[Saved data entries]

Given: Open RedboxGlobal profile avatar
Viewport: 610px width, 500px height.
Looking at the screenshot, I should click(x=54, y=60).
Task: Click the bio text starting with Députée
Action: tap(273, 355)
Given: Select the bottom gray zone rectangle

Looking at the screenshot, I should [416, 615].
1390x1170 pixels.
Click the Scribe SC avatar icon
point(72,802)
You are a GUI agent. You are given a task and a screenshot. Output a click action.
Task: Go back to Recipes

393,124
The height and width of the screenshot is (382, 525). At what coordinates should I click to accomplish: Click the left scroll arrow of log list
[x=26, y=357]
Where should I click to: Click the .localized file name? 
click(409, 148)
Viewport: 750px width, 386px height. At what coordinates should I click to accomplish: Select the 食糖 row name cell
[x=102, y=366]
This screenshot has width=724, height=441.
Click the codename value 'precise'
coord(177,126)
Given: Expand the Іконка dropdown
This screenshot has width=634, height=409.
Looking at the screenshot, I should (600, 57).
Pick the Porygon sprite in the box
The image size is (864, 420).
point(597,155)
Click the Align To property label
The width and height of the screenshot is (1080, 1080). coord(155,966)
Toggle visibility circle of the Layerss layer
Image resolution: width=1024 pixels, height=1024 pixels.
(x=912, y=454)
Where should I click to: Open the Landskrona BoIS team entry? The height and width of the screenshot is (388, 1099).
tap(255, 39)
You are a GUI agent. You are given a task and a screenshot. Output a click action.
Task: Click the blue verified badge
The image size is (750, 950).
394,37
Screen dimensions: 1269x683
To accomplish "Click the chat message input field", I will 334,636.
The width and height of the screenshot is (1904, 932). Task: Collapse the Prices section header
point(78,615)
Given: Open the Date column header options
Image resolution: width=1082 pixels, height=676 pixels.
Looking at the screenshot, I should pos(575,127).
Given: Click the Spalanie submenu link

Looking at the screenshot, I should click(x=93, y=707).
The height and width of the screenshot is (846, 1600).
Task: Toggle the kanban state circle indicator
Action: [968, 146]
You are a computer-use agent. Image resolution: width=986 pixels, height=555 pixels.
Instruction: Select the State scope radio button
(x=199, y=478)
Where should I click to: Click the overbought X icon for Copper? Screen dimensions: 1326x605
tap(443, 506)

* **EXERCISE REQUIREMENTS**
Word for word, copy the line containing "You are a computer-use" and each line after it to the end of the records, and nothing besides.

* **YOUR RESPONSE**
You are a computer-use agent. Image resolution: width=986 pixels, height=555 pixels.
Instruction: Select the State scope radio button
(x=199, y=478)
Where should I click to: Click the overbought X icon for Copper? Screen dimensions: 1326x605
tap(443, 506)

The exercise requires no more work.